─── DATA LISTING ───

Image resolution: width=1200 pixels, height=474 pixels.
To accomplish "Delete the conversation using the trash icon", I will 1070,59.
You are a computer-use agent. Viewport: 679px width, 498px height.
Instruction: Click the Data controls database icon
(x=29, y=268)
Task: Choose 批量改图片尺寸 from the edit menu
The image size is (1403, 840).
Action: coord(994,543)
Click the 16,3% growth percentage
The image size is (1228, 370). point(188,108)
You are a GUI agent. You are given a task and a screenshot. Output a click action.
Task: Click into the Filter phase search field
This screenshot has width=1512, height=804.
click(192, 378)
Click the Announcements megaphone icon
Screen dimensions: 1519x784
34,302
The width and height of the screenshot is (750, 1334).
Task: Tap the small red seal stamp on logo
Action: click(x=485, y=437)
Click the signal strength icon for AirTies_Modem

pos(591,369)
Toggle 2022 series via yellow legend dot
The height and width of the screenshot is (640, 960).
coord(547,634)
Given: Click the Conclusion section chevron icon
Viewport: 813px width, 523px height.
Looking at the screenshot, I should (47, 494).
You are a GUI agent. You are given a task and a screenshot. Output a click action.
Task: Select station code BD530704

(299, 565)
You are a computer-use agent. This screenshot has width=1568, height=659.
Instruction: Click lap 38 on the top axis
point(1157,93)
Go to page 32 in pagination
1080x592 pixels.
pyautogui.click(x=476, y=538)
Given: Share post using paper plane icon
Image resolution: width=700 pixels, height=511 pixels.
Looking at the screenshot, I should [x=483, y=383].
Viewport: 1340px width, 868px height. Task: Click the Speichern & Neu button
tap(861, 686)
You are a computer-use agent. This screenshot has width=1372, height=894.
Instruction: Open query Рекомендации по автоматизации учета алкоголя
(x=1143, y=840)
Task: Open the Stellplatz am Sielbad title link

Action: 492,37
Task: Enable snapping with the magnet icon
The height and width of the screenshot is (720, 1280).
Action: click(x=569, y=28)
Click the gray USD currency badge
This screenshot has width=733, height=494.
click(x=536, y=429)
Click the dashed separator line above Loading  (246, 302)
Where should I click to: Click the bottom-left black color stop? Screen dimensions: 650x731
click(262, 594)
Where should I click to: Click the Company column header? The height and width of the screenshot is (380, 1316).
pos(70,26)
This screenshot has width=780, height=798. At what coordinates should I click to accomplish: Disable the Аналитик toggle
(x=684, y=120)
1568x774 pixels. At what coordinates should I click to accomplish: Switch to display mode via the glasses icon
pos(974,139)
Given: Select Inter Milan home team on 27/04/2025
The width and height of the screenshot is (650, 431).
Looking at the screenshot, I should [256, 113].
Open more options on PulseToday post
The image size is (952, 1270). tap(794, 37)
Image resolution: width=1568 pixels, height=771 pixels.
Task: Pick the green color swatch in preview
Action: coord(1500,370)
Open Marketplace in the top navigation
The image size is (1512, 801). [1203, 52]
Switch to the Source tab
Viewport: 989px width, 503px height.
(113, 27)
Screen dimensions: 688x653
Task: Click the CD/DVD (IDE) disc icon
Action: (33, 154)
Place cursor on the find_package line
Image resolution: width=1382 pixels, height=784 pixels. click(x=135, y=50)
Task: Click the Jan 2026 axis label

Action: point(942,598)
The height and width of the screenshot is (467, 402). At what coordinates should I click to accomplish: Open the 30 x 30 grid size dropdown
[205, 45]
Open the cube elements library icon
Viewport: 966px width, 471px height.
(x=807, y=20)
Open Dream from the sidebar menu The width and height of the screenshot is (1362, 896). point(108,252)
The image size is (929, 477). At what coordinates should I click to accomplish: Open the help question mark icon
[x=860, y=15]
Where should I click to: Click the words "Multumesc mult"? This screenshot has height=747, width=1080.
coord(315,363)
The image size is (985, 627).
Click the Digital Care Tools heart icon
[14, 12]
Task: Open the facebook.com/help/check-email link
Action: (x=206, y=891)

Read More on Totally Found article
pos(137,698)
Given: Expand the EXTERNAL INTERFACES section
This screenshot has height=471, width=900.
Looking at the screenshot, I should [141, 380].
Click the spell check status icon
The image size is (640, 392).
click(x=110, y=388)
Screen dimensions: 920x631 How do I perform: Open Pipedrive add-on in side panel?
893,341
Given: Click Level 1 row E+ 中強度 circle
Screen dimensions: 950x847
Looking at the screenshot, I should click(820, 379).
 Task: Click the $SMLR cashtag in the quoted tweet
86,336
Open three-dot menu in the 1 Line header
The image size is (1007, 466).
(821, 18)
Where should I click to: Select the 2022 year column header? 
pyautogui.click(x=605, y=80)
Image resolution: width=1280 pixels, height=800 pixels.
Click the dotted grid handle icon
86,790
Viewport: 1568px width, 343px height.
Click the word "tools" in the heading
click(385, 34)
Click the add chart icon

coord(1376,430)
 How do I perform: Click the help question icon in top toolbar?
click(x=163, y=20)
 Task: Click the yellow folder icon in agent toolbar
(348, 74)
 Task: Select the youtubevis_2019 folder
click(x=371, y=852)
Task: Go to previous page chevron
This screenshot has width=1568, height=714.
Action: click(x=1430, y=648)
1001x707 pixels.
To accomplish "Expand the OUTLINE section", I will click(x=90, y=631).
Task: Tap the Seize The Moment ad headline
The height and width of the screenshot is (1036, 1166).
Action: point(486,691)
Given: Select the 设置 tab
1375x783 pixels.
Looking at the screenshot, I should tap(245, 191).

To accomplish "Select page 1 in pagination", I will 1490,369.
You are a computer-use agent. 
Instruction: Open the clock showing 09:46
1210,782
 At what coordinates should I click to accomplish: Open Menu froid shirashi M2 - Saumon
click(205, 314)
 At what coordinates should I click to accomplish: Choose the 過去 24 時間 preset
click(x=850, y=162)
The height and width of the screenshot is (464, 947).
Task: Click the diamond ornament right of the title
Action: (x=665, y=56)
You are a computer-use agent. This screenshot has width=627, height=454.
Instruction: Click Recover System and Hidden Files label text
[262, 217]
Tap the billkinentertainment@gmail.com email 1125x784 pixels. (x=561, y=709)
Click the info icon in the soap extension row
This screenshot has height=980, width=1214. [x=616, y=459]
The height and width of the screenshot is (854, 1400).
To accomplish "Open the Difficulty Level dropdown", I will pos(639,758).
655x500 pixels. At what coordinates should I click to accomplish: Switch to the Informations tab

───

YOUR OBJECTIVE
Would you write out the full listing exactly as given?

THE COMPLETED TASK
Image resolution: width=1200 pixels, height=474 pixels.
To accomplish "Delete the conversation using the trash icon", I will 1070,59.
You are a computer-use agent. Viewport: 679px width, 498px height.
Instruction: Click the Data controls database icon
(x=29, y=268)
Task: Choose 批量改图片尺寸 from the edit menu
The image size is (1403, 840).
Action: coord(994,543)
Click the 16,3% growth percentage
The image size is (1228, 370). point(188,108)
You are a GUI agent. You are given a task and a screenshot. Output a click action.
Task: Click into the Filter phase search field
This screenshot has width=1512, height=804.
click(192, 378)
Click the Announcements megaphone icon
Screen dimensions: 1519x784
34,302
The width and height of the screenshot is (750, 1334).
Task: Tap the small red seal stamp on logo
Action: click(x=485, y=437)
Click the signal strength icon for AirTies_Modem

pos(591,369)
Toggle 2022 series via yellow legend dot
The height and width of the screenshot is (640, 960).
coord(547,634)
Given: Click the Conclusion section chevron icon
Viewport: 813px width, 523px height.
Looking at the screenshot, I should (47, 494).
You are a GUI agent. You are given a task and a screenshot. Output a click action.
Task: Select station code BD530704

(299, 565)
You are a computer-use agent. This screenshot has width=1568, height=659.
Instruction: Click lap 38 on the top axis
point(1157,93)
Go to page 32 in pagination
1080x592 pixels.
pyautogui.click(x=476, y=538)
Given: Share post using paper plane icon
Image resolution: width=700 pixels, height=511 pixels.
Looking at the screenshot, I should [x=483, y=383].
Viewport: 1340px width, 868px height. Task: Click the Speichern & Neu button
tap(861, 686)
You are a computer-use agent. This screenshot has width=1372, height=894.
Instruction: Open query Рекомендации по автоматизации учета алкоголя
(x=1143, y=840)
Task: Open the Stellplatz am Sielbad title link

Action: 492,37
Task: Enable snapping with the magnet icon
The height and width of the screenshot is (720, 1280).
Action: click(x=569, y=28)
Click the gray USD currency badge
This screenshot has width=733, height=494.
click(x=536, y=429)
Click the dashed separator line above Loading  (246, 302)
Where should I click to: Click the bottom-left black color stop? Screen dimensions: 650x731
click(262, 594)
Where should I click to: Click the Company column header? The height and width of the screenshot is (380, 1316).
pos(70,26)
This screenshot has width=780, height=798. At what coordinates should I click to accomplish: Disable the Аналитик toggle
(x=684, y=120)
1568x774 pixels. At what coordinates should I click to accomplish: Switch to display mode via the glasses icon
pos(974,139)
Given: Select Inter Milan home team on 27/04/2025
The width and height of the screenshot is (650, 431).
Looking at the screenshot, I should [256, 113].
Open more options on PulseToday post
The image size is (952, 1270). tap(794, 37)
Image resolution: width=1568 pixels, height=771 pixels.
Task: Pick the green color swatch in preview
Action: coord(1500,370)
Open Marketplace in the top navigation
The image size is (1512, 801). [1203, 52]
Switch to the Source tab
Viewport: 989px width, 503px height.
(113, 27)
Screen dimensions: 688x653
Task: Click the CD/DVD (IDE) disc icon
Action: (33, 154)
Place cursor on the find_package line
Image resolution: width=1382 pixels, height=784 pixels. click(x=135, y=50)
Task: Click the Jan 2026 axis label

Action: point(942,598)
The height and width of the screenshot is (467, 402). At what coordinates should I click to accomplish: Open the 30 x 30 grid size dropdown
[205, 45]
Open the cube elements library icon
Viewport: 966px width, 471px height.
(x=807, y=20)
Open Dream from the sidebar menu The width and height of the screenshot is (1362, 896). point(108,252)
The image size is (929, 477). At what coordinates should I click to accomplish: Open the help question mark icon
[x=860, y=15]
Where should I click to: Click the words "Multumesc mult"? This screenshot has height=747, width=1080.
coord(315,363)
The image size is (985, 627).
Click the Digital Care Tools heart icon
[14, 12]
Task: Open the facebook.com/help/check-email link
Action: (x=206, y=891)

Read More on Totally Found article
pos(137,698)
Given: Expand the EXTERNAL INTERFACES section
This screenshot has height=471, width=900.
Looking at the screenshot, I should [141, 380].
Click the spell check status icon
The image size is (640, 392).
click(x=110, y=388)
Screen dimensions: 920x631 How do I perform: Open Pipedrive add-on in side panel?
893,341
Given: Click Level 1 row E+ 中強度 circle
Screen dimensions: 950x847
Looking at the screenshot, I should click(820, 379).
 Task: Click the $SMLR cashtag in the quoted tweet
86,336
Open three-dot menu in the 1 Line header
The image size is (1007, 466).
(821, 18)
Where should I click to: Select the 2022 year column header? 
pyautogui.click(x=605, y=80)
Image resolution: width=1280 pixels, height=800 pixels.
Click the dotted grid handle icon
86,790
Viewport: 1568px width, 343px height.
Click the word "tools" in the heading
click(385, 34)
Click the add chart icon

coord(1376,430)
 How do I perform: Click the help question icon in top toolbar?
click(x=163, y=20)
 Task: Click the yellow folder icon in agent toolbar
(348, 74)
 Task: Select the youtubevis_2019 folder
click(x=371, y=852)
Task: Go to previous page chevron
This screenshot has width=1568, height=714.
Action: click(x=1430, y=648)
1001x707 pixels.
To accomplish "Expand the OUTLINE section", I will click(x=90, y=631).
Task: Tap the Seize The Moment ad headline
The height and width of the screenshot is (1036, 1166).
Action: point(486,691)
Given: Select the 设置 tab
1375x783 pixels.
Looking at the screenshot, I should tap(245, 191).

To accomplish "Select page 1 in pagination", I will 1490,369.
You are a computer-use agent. 
Instruction: Open the clock showing 09:46
1210,782
 At what coordinates should I click to accomplish: Open Menu froid shirashi M2 - Saumon
click(205, 314)
 At what coordinates should I click to accomplish: Choose the 過去 24 時間 preset
click(x=850, y=162)
The height and width of the screenshot is (464, 947).
Task: Click the diamond ornament right of the title
Action: (x=665, y=56)
You are a computer-use agent. This screenshot has width=627, height=454.
Instruction: Click Recover System and Hidden Files label text
[262, 217]
Tap the billkinentertainment@gmail.com email 1125x784 pixels. (x=561, y=709)
Click the info icon in the soap extension row
This screenshot has height=980, width=1214. [x=616, y=459]
The height and width of the screenshot is (854, 1400).
To accomplish "Open the Difficulty Level dropdown", I will pos(639,758).
655x500 pixels. At what coordinates should I click to accomplish: Switch to the Informations tab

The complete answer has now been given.